* [Exercise inputs]
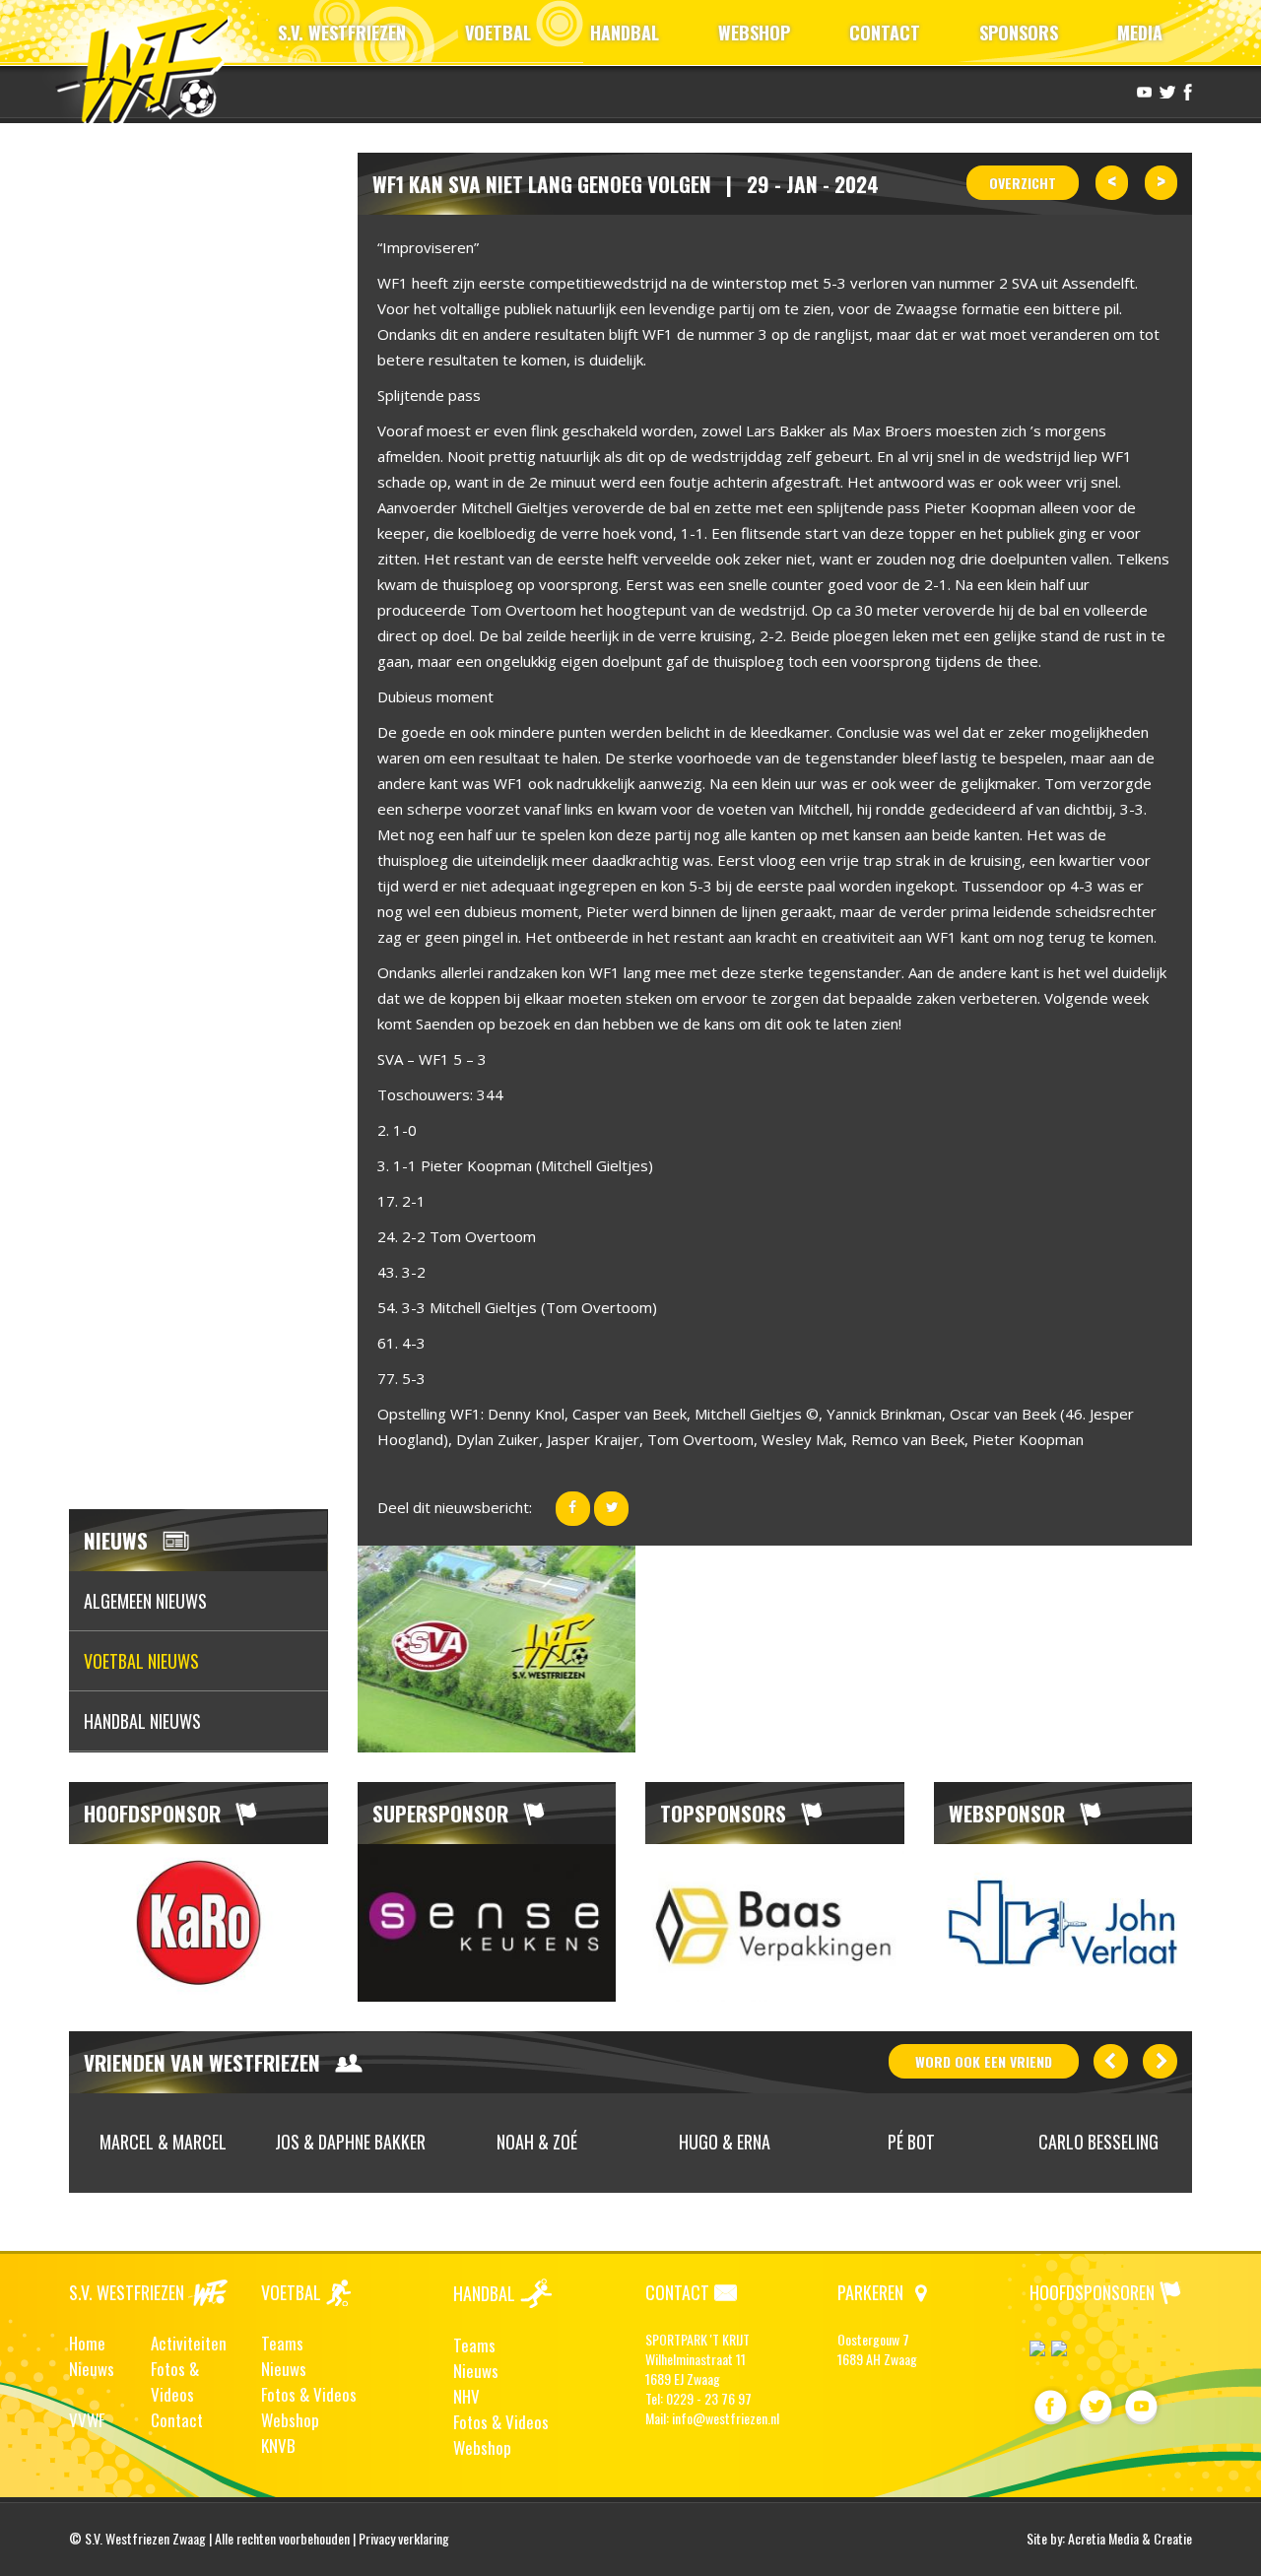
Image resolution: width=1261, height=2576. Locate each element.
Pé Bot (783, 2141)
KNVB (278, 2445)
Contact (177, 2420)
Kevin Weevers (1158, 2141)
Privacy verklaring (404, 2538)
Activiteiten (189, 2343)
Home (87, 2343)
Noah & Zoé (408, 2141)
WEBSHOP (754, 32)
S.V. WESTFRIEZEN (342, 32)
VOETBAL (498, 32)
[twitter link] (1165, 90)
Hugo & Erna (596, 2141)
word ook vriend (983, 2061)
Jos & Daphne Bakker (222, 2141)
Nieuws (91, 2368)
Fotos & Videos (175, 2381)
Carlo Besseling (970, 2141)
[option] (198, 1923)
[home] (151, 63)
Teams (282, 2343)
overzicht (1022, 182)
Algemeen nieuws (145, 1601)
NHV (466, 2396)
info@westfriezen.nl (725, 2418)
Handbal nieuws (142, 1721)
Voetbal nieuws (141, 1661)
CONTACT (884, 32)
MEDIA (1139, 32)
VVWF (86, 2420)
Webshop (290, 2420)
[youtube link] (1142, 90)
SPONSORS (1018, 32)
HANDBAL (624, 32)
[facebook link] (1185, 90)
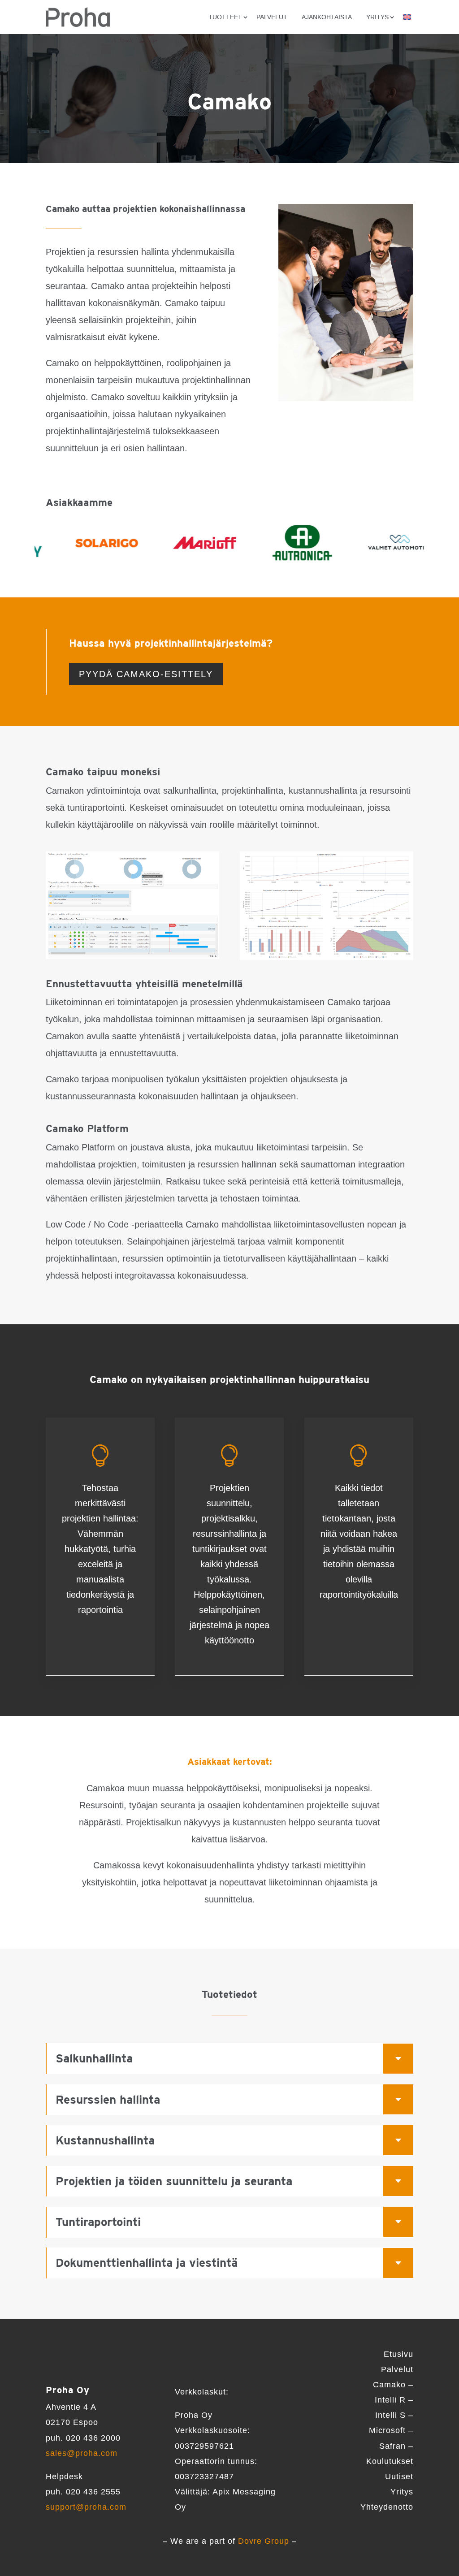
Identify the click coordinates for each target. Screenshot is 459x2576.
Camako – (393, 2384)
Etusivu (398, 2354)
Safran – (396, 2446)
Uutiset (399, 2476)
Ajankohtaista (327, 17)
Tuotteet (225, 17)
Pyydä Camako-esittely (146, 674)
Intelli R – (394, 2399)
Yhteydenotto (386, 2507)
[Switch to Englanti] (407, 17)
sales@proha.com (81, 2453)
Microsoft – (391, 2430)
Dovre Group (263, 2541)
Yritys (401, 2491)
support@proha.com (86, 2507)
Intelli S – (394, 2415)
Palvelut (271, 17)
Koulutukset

* [Task prompt] Your answer must be an exact copy of every entry, with the pictures left out.

* [Output below]
Image resolution: width=1261, height=2576. Locate each element.
Pé Bot (783, 2141)
KNVB (278, 2445)
Contact (177, 2420)
Kevin Weevers (1158, 2141)
Privacy verklaring (404, 2538)
Activiteiten (189, 2343)
Home (87, 2343)
Noah & Zoé (408, 2141)
WEBSHOP (754, 32)
S.V. WESTFRIEZEN (342, 32)
VOETBAL (498, 32)
[twitter link] (1165, 90)
Hugo & Erna (596, 2141)
word ook vriend (983, 2061)
Jos & Daphne Bakker (222, 2141)
Nieuws (91, 2368)
Fotos & Videos (175, 2381)
Carlo Besseling (970, 2141)
[option] (198, 1923)
[home] (151, 63)
Teams (282, 2343)
overzicht (1022, 182)
Algemeen nieuws (145, 1601)
NHV (466, 2396)
info@westfriezen.nl (725, 2418)
Handbal nieuws (142, 1721)
Voetbal nieuws (141, 1661)
CONTACT (884, 32)
MEDIA (1139, 32)
VVWF (86, 2420)
Webshop (290, 2420)
[youtube link] (1142, 90)
SPONSORS (1018, 32)
HANDBAL (624, 32)
[facebook link] (1185, 90)
Identify the click coordinates for each target. Screenshot is 459x2576.
Camako – (393, 2384)
Etusivu (398, 2354)
Safran – (396, 2446)
Uutiset (399, 2476)
Ajankohtaista (327, 17)
Tuotteet (225, 17)
Pyydä Camako-esittely (146, 674)
Intelli R – (394, 2399)
Yhteydenotto (386, 2507)
[Switch to Englanti] (407, 17)
sales@proha.com (81, 2453)
Microsoft – (391, 2430)
Dovre Group (263, 2541)
Yritys (401, 2491)
support@proha.com (86, 2507)
Intelli S – (394, 2415)
Palvelut (271, 17)
Koulutukset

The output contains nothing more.